I am of Scottish descent also, the MacDonald Clan. Traveled to Scotland, and the highlands, 2 years ago. Plan a return trip as soon as Americans are allowed to travel abroad. Welcome to the forum.....................................................Dizzy


----------



## hounddawg (Sep 22, 2020)

www.homebrewohio.com free shipping on orders over $50. green Bordeaux bottles, $14.99 a case. no taxes if your not in Ohio,,,, where i live no wineries, have to order everything
Dawg


----------



## DPCellars (Sep 22, 2020)

I bought several cases last year from Lodi Wine Labs. The total ended up being about .80 per bottle. Man, that was so nice. The previous year (my first), I spent way too much time soaking and peeling off labels.


----------



## hounddawg (Sep 22, 2020)

DPCellars said:


> I bought several cases last year from Lodi Wine Labs. The total ended up being about .80 per bottle. Man, that was so nice. The previous year (my first), I spent way too much time soaking and peeling off labels.


is that including shipping and if so could i get that site, hehe where i live, well you can see the woods for the trees ,but not the road,,,lol
Dawg


----------



## DPCellars (Sep 22, 2020)

hounddawg said:


> is that including shipping and if so could i get that site, hehe where i live, well you can see the woods for the trees ,but not the road,,,lol
> Dawg



I am lucky enough to live about 4 miles from them, so I did not have to deal with shipping.
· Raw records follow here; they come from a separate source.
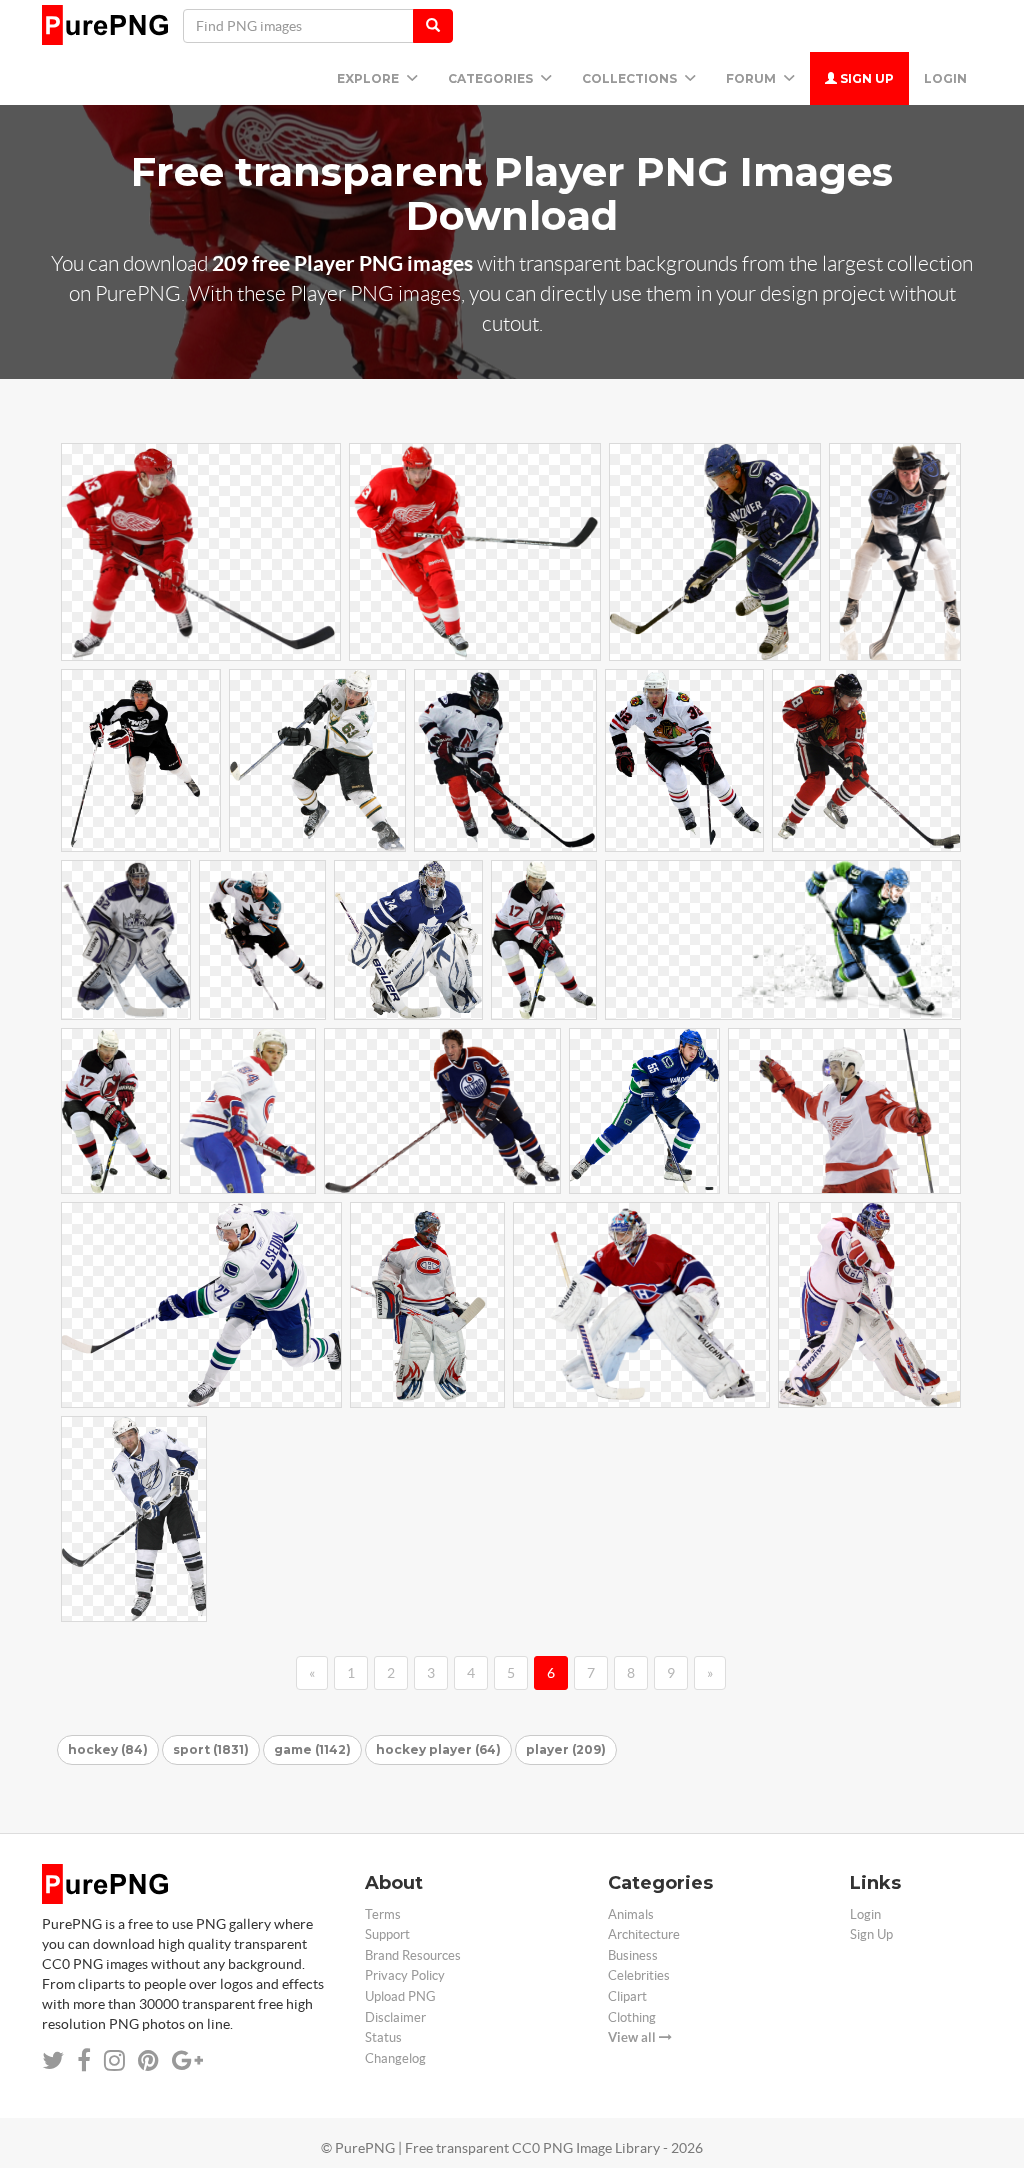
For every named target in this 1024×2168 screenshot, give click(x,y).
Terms (383, 1914)
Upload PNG (400, 1996)
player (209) (566, 1749)
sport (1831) (211, 1749)
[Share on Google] (187, 2060)
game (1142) (312, 1749)
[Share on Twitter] (53, 2060)
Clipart (627, 1996)
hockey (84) (108, 1749)
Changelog (395, 2058)
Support (387, 1934)
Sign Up (865, 78)
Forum (752, 78)
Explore (369, 78)
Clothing (632, 2017)
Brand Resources (413, 1955)
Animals (631, 1914)
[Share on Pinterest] (148, 2060)
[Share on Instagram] (114, 2060)
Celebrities (639, 1975)
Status (383, 2037)
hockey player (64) (438, 1749)
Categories (492, 78)
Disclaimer (395, 2017)
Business (633, 1955)
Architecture (644, 1934)
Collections (631, 78)
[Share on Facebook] (84, 2060)
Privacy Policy (405, 1975)
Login (945, 78)
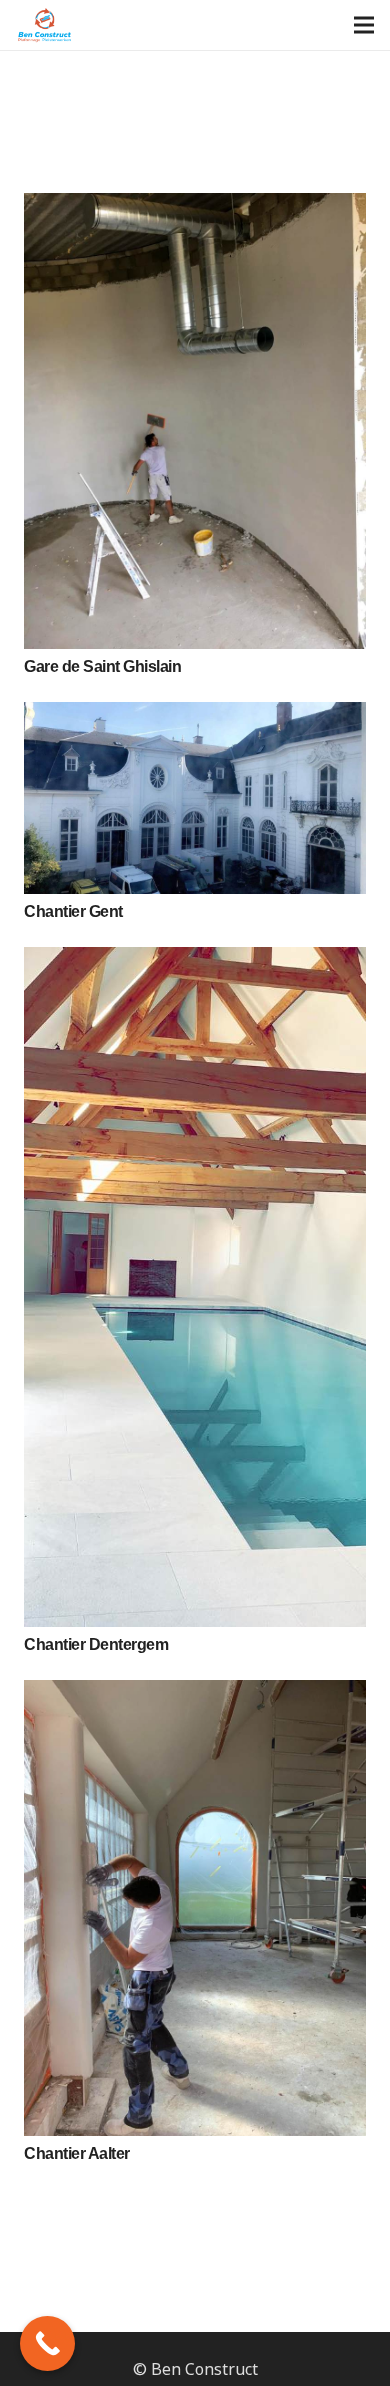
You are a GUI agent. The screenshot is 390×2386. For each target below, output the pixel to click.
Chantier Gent (73, 911)
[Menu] (364, 25)
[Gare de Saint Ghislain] (195, 421)
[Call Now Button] (47, 2343)
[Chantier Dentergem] (195, 1287)
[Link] (45, 25)
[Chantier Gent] (195, 798)
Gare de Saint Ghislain (102, 666)
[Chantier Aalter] (195, 1908)
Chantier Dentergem (96, 1644)
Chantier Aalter (77, 2153)
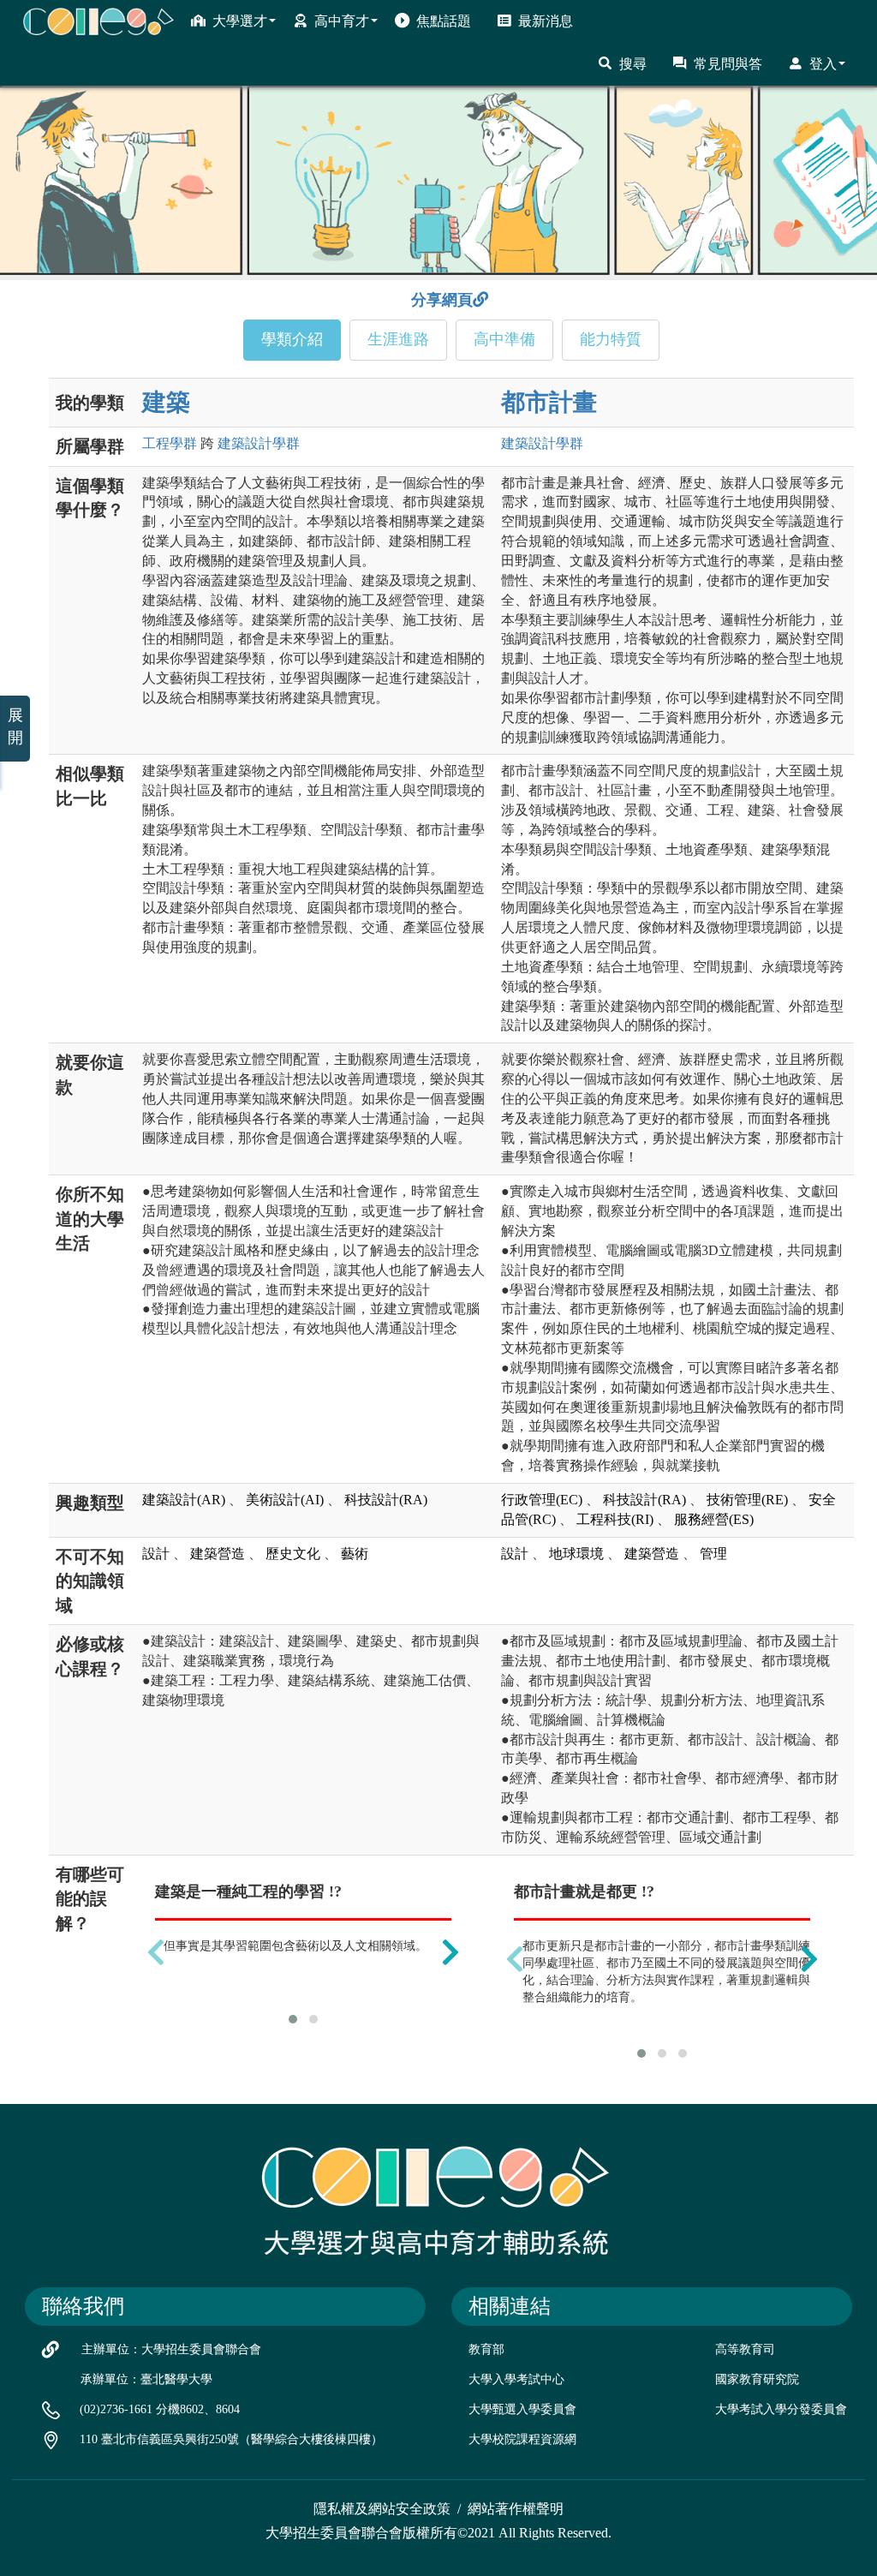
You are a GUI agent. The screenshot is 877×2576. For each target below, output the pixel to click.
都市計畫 (549, 402)
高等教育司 (745, 2349)
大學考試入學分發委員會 (781, 2409)
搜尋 (633, 64)
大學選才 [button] (239, 21)
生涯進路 (398, 339)
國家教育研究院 (757, 2379)
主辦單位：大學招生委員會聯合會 (171, 2349)
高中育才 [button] (341, 21)
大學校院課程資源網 (522, 2439)
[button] (293, 2019)
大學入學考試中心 (516, 2379)
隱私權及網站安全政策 (381, 2508)
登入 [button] (823, 64)
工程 (169, 443)
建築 (166, 402)
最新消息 (545, 21)
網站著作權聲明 (516, 2508)
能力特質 (610, 339)
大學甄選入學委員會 (522, 2409)
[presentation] (155, 1952)
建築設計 (259, 443)
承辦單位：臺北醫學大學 (146, 2379)
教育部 (486, 2349)
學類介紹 (292, 339)
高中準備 (504, 339)
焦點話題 (443, 21)
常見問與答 (728, 64)
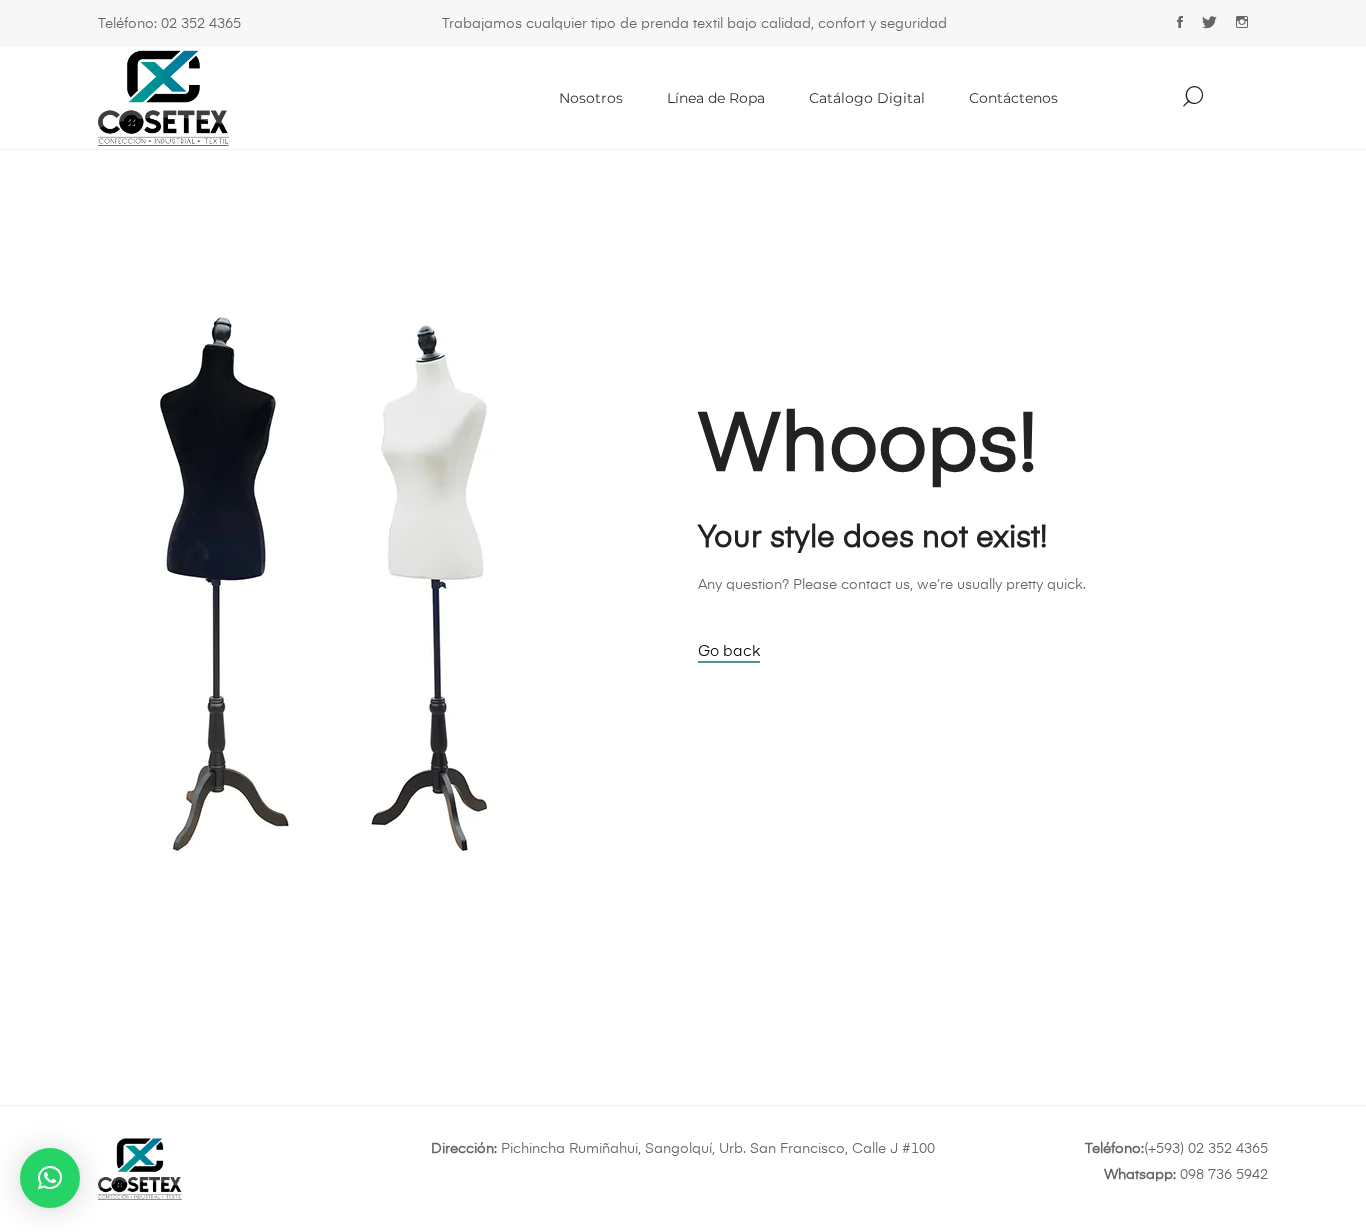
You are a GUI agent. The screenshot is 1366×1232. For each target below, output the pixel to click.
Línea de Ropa (716, 98)
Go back (729, 651)
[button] (50, 1178)
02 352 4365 (201, 24)
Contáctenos (1013, 98)
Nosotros (591, 98)
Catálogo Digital (867, 98)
But, here is the link, because you never know Lodi Wine Labs


----------



## Polar Mike (Sep 23, 2020)

I'm in Ottawa Canada and mine were $15.30 (CDN) a case from my local wine shop....


----------



## Tigre Cieca di Bocco (Dec 4, 2020)

I just buy the Bordeaux style at my local wine shop for $10.50/case. I also picked up a case of 1.5L fiasco bottles for a batch of "Chianti" style I just started to try and give it that original classic Chianti look. Overall though I like the simplicity and look of the Bordeaux for all red varieties.


----------



## Rocky (Dec 4, 2020)

Please don't anyone take this the wrong way but as an old procurement guy, I always get a chuckle out of phrases like "free shipping." I doubt that Home Brew Ohio has found someone who will ship purchases greater than $50 for no charge, i.e. the transporter does not do the work _gratis_. What they should put on their sites is "shipping is included for orders greater than $50."


----------



## sour_grapes (Dec 4, 2020)

Tigre Cieca di Bocco said:


> Overall though I like the simplicity and look of the Bordeaux for all red varieties.



Plus they stack a lot better!


----------